Gather from the material every line that contains the string "Select".

---

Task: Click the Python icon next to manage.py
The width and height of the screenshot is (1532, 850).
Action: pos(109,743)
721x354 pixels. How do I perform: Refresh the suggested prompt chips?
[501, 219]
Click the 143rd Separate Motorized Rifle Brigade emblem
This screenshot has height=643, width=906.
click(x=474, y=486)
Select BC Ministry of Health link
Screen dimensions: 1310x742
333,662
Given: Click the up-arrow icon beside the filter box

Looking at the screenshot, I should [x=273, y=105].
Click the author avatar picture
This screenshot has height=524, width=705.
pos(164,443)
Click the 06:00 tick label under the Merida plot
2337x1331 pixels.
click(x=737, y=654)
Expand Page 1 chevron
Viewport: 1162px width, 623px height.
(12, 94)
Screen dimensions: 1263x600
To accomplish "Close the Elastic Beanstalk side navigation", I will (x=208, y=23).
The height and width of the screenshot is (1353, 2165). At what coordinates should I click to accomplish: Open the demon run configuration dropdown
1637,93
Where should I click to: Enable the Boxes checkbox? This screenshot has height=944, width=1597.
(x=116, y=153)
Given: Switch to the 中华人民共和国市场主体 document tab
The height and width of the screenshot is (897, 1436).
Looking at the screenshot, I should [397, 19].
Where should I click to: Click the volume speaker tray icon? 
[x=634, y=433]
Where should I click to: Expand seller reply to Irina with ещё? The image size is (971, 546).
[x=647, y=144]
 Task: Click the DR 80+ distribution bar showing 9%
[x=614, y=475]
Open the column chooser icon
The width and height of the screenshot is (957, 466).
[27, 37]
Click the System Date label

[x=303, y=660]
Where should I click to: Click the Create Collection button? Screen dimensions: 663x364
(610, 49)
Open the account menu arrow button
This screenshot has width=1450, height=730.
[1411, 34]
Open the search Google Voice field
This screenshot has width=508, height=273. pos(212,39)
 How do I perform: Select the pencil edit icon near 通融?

---

§ **COMPLETED TASK**
Select BC Ministry of Health link
 How do I perform: Select the pencil edit icon near 通融?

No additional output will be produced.